Prologue

"Now your stuff is over there and the rest is in the wardrobe."

Syed stills, taking in the carelessness of the tone and the sight of Christian moving to walk out the door.

"That's it then?" he hears himself say, the flush of anger still insignificant enough to come out as a quiver. "You've got your stuff, you've left mine. That's it?"

"What do you want me to say Syed?"

"I want you to say you care, that this matters. That this matters to you like it matters to me. This is us, our home - well it was until you decided to move out of it. It's my home. We have a fight, I come back and you tell me the boxes are mine and my clothes are in the wardrobe? You speak like I'm no one, like none of this even matters to you, like you can just separate our things and it's as simple as that."

Christian sighs, shaking his head quickly.

"I haven't got time to get into this Syed."

"You haven't got time?"

Syed feels his voice rising now, the panic and the pain a physical lump in his shaking throat.

"I dedicated two years of my life to this, it's everything to me. I put it above everything, we both did, gave up everything, and you say you haven't got time for it anymore? The social worker may be coming at four but I thought maybe you'd want to give your fiancé ten minutes. I hoped."

"I haven't got time for it because it's pointless. You're never going to want a child if it hasn't got a mother. I know I'm gay and I'm not filled with self-loathing for it. Gays aren't capable of raising kids, right? Shouldn't let the perverts near them. I got it."

"How can you even say that, how can you use that word against me like you know my own parents have and make out I think it. That what I'm feeling is as simple as that."

"I haven't got a clue what you think Syed, it seems to change daily."

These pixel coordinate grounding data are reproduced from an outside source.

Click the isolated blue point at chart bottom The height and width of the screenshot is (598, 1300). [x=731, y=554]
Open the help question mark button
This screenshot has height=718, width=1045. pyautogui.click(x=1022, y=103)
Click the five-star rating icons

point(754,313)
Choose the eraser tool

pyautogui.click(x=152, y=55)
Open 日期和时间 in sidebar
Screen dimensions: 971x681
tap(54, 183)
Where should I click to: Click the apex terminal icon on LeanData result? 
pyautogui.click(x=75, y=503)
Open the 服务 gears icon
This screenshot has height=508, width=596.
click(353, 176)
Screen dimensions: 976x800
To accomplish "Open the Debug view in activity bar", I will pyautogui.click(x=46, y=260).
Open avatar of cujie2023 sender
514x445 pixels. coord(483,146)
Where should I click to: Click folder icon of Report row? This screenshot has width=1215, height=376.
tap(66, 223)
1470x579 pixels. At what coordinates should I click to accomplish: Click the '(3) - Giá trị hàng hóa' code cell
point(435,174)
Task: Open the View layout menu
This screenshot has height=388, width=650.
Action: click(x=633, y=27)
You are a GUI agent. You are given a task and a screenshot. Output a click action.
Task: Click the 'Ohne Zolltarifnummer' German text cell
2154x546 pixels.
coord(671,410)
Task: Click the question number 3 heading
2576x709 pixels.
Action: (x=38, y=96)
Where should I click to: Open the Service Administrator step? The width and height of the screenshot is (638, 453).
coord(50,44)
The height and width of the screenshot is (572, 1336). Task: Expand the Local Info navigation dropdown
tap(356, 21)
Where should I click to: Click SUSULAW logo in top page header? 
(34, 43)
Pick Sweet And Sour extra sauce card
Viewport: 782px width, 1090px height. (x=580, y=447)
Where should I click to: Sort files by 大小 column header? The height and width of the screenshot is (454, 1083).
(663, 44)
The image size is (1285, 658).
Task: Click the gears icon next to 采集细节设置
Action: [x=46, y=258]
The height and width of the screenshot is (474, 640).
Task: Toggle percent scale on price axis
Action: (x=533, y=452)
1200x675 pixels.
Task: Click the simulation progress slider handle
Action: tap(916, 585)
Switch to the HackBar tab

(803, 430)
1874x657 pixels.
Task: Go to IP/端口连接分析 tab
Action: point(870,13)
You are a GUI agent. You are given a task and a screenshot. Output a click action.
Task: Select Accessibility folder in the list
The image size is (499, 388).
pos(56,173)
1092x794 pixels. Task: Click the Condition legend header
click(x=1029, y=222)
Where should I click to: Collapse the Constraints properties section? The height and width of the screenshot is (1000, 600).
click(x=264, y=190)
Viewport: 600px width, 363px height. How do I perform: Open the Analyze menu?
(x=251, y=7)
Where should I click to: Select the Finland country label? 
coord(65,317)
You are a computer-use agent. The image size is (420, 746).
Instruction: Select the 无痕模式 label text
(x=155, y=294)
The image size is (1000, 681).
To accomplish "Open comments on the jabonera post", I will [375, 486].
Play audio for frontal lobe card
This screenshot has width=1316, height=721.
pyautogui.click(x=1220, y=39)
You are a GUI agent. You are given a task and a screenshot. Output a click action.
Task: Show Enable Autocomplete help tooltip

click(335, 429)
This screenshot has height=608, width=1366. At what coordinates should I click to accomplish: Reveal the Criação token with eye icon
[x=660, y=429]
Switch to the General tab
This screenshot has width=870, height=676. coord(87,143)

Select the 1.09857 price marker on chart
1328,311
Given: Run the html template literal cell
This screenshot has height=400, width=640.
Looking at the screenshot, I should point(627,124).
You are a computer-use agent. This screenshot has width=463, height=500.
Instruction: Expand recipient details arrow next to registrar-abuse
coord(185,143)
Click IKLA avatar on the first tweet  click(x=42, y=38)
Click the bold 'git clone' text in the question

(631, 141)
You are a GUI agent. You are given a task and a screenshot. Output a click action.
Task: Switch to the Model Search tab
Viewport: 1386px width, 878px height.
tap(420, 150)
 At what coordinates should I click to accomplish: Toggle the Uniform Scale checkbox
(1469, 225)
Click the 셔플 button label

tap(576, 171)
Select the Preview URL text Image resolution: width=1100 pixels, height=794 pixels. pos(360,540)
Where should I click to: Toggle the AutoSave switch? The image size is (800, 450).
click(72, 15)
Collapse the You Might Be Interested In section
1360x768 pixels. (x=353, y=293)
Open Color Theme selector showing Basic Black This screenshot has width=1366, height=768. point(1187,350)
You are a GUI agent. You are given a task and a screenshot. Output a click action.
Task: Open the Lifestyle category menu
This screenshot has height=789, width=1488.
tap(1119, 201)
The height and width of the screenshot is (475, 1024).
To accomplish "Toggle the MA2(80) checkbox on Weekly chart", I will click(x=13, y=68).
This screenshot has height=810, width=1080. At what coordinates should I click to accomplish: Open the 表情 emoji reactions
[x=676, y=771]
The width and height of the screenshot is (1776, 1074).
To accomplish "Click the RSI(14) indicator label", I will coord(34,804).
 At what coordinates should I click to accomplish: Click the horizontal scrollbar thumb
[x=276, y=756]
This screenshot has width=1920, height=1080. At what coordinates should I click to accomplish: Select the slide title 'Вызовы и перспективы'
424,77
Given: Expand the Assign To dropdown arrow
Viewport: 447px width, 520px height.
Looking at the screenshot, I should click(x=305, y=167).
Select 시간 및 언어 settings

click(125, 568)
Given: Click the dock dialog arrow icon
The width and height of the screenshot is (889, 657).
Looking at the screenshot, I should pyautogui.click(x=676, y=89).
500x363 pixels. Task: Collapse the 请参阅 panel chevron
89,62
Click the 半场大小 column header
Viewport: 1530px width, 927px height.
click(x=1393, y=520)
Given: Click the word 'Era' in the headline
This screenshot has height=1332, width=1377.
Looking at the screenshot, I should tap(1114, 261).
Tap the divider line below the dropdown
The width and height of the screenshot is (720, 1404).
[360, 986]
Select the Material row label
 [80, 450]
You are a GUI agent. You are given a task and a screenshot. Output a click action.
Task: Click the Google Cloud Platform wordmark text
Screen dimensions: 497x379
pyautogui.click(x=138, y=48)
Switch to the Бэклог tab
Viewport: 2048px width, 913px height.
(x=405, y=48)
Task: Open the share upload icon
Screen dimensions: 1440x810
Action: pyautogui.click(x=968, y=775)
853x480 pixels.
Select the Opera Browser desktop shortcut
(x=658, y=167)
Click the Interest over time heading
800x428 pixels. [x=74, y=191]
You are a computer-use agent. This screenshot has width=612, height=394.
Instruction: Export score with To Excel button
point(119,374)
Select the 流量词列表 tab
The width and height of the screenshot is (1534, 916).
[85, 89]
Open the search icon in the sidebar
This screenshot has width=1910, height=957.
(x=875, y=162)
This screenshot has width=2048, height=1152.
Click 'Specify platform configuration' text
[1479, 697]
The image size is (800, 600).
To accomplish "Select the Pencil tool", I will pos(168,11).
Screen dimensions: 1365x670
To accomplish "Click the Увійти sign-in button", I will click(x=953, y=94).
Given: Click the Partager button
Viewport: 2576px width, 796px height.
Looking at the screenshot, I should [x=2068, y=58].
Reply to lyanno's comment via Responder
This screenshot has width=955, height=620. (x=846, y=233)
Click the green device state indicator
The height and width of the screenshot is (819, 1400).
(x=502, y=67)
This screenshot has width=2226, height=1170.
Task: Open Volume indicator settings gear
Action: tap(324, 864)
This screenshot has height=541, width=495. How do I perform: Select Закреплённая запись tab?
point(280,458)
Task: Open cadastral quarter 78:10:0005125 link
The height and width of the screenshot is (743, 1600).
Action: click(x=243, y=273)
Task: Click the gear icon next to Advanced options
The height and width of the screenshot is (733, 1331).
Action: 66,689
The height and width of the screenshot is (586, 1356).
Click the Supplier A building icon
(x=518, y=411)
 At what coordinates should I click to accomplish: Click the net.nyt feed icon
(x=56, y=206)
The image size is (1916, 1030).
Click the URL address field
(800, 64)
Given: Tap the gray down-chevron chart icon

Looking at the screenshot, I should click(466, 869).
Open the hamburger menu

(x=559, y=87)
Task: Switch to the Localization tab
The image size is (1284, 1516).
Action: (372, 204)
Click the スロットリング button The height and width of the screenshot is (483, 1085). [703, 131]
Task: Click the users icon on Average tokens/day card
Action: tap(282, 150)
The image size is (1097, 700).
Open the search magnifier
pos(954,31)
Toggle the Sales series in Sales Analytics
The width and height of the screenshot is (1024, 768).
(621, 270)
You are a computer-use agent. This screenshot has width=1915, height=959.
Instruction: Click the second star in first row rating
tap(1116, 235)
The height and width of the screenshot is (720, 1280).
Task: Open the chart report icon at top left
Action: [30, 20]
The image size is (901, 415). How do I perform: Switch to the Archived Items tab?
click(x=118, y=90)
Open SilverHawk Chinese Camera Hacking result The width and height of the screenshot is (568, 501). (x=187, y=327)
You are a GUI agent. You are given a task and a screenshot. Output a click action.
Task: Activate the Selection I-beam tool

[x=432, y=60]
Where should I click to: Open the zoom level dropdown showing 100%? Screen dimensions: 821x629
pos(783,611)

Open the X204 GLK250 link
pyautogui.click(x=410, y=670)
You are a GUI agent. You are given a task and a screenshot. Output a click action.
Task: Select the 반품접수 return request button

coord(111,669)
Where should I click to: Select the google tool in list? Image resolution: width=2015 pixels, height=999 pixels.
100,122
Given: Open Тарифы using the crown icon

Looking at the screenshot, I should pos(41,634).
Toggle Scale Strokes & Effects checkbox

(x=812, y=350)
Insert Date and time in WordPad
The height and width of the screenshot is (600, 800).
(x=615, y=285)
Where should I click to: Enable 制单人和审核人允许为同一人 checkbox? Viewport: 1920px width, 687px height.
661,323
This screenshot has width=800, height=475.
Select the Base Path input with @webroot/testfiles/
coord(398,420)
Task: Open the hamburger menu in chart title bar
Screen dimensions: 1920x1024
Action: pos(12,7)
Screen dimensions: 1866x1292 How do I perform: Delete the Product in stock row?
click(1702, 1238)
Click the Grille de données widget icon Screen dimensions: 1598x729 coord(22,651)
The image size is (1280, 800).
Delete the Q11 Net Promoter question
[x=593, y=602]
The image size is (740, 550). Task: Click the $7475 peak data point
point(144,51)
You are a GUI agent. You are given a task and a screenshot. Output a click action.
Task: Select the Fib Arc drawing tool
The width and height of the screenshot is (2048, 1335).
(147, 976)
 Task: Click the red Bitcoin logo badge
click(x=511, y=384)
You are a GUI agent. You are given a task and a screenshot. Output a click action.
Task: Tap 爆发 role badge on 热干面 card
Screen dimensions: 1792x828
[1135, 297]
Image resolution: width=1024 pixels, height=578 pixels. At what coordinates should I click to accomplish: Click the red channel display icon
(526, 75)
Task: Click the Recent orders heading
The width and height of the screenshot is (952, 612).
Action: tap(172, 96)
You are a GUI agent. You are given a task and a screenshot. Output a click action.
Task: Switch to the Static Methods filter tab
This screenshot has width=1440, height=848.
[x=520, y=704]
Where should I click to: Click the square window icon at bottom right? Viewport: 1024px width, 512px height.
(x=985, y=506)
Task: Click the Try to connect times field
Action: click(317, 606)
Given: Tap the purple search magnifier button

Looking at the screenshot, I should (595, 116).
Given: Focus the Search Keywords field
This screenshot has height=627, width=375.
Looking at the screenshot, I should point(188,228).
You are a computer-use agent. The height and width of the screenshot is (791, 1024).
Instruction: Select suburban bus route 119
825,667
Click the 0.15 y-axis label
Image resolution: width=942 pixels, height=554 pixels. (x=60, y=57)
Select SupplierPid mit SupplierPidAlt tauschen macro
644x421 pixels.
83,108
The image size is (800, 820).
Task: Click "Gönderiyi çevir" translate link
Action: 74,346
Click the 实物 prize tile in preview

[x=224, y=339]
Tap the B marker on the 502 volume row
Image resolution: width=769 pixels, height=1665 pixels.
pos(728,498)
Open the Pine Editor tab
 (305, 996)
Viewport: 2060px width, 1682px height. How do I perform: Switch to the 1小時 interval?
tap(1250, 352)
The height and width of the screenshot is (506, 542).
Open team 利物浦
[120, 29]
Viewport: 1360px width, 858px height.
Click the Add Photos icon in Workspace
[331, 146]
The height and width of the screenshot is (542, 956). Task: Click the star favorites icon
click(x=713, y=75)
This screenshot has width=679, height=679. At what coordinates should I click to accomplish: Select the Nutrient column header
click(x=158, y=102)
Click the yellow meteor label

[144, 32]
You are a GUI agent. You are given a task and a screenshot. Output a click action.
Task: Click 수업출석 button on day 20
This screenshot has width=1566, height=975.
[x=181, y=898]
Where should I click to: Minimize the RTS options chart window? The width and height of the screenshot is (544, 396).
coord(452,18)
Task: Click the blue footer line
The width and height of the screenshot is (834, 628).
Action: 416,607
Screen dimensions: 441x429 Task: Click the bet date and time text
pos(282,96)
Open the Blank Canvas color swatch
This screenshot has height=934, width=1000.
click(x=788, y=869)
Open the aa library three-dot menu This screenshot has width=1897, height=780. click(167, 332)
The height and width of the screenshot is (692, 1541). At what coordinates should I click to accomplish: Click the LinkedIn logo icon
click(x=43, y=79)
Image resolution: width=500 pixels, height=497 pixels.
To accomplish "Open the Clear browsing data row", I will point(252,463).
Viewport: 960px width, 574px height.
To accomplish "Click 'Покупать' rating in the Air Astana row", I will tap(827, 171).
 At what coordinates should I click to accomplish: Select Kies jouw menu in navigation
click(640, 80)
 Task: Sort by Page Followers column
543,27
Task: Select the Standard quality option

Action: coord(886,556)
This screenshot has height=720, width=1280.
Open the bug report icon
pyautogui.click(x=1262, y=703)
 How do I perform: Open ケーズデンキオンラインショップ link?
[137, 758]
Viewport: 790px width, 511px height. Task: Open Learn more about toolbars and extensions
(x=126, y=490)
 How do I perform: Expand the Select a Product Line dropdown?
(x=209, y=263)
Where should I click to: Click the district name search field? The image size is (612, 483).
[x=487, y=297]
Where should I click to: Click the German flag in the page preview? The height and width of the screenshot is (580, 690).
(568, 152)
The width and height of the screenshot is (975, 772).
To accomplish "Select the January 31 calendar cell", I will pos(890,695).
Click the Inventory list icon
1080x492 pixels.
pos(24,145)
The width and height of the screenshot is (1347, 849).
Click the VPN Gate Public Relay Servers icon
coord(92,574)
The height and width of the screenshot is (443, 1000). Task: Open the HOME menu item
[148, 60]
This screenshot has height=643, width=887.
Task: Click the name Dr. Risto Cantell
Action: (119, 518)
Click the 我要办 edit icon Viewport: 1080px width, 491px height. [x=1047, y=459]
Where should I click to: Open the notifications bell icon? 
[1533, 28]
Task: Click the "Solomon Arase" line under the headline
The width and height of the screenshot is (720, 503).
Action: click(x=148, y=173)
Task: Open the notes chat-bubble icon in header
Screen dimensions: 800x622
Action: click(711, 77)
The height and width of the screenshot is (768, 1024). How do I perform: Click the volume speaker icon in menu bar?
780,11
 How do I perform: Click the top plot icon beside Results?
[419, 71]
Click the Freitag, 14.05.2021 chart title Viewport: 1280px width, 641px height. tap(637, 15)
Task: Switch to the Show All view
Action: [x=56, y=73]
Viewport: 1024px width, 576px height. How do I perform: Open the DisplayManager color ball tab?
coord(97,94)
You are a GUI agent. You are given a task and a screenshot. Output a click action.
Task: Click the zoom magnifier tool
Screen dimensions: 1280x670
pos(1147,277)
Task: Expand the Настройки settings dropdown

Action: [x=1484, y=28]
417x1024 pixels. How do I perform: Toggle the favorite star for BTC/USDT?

"Except it doesn't actually, it's been pretty consistently unsure if you bothered to listen, if you didn't just hear what you wanted to and ignore the rest."

He breathes, noticing the tightness in his chest means his lungs need reminding. Christian remains standing at the door, though Syed takes some comfort from the fact he hasn't walked through it, that the box of abandonment he is holding is now at least partly resting on the table that hasn't yet been moved.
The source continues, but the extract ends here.